begin DATA FOR PROCESSING
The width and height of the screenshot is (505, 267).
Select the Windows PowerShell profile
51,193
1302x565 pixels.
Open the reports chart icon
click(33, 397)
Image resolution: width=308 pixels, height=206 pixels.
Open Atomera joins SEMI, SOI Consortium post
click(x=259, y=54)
end DATA FOR PROCESSING
begin DATA FOR PROCESSING
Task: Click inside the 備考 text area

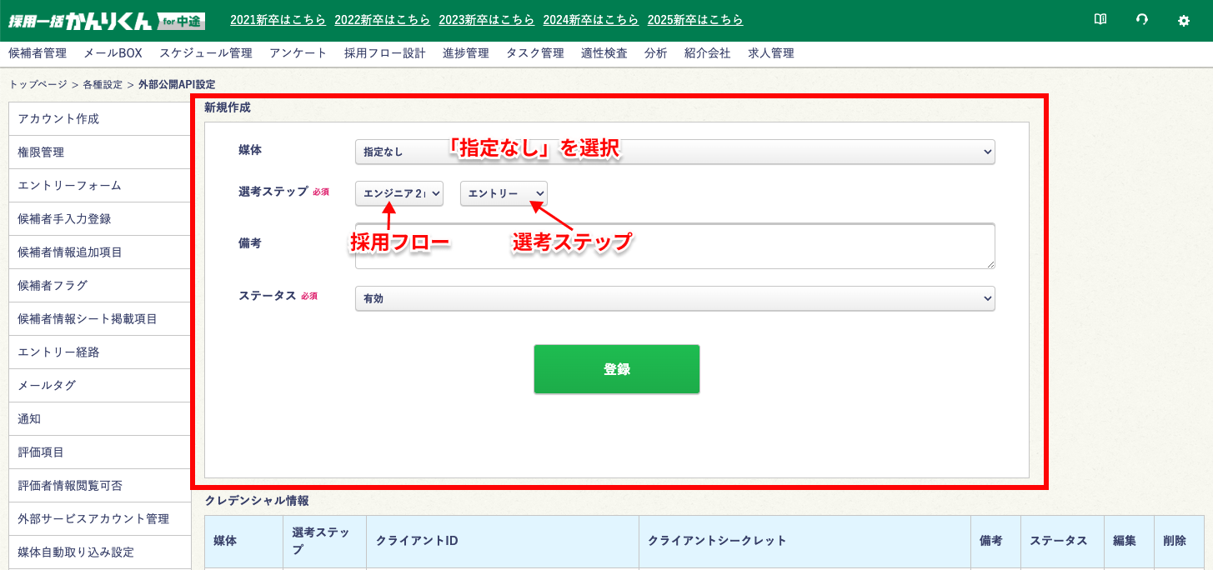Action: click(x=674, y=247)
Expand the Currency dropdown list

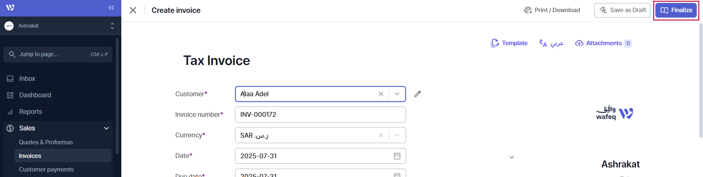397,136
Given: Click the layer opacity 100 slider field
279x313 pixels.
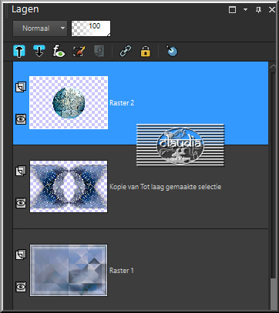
end DATA FOR PROCESSING
begin DATA FOR PROCESSING
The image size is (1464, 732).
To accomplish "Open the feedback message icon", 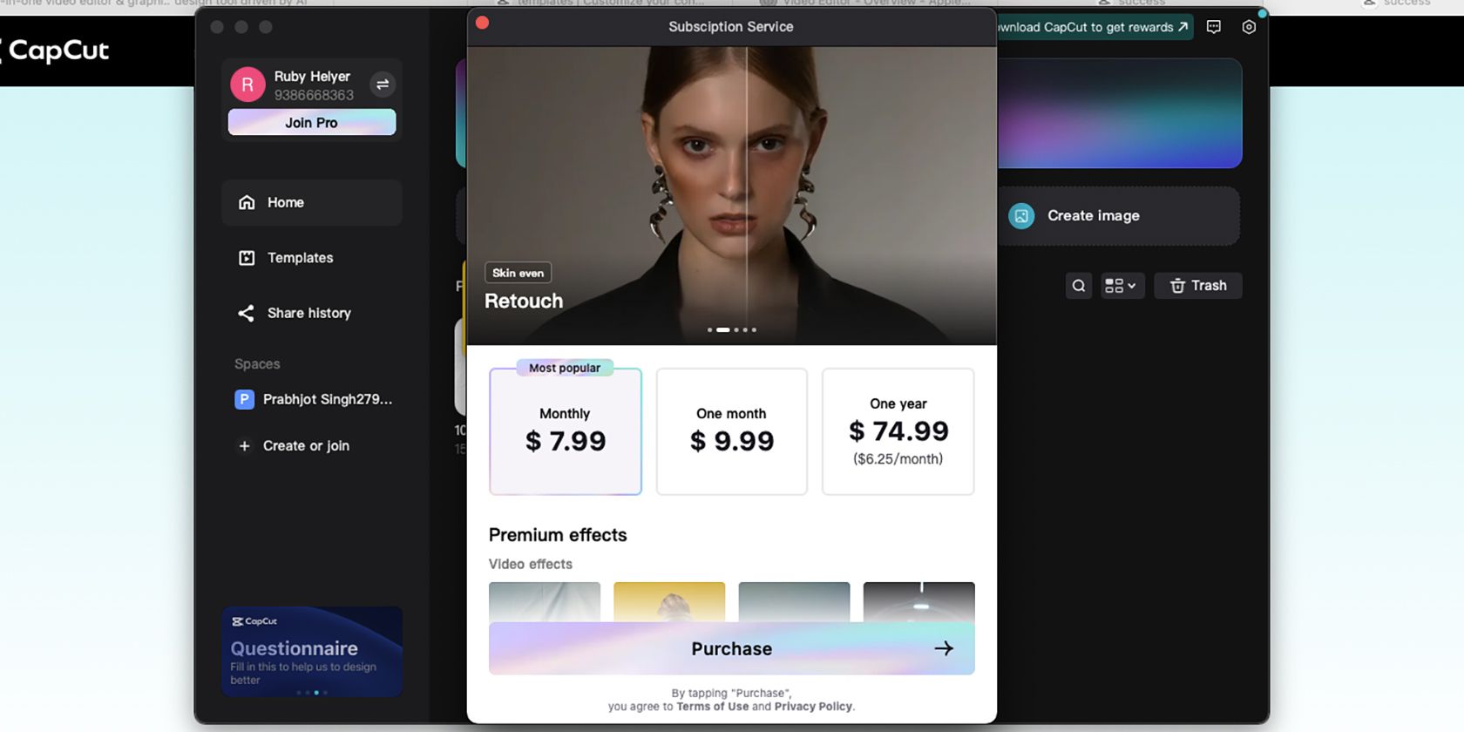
end DATA FOR PROCESSING
■ BRIEF ■
Reproduce the data verbatim, starting at the line containing "1302x565 pixels." and ending at the line containing "click(x=259, y=54)", with both of those lines included.

■ FINISHED ANSWER ■
1302x565 pixels.
Open the reports chart icon
click(33, 397)
Image resolution: width=308 pixels, height=206 pixels.
Open Atomera joins SEMI, SOI Consortium post
click(x=259, y=54)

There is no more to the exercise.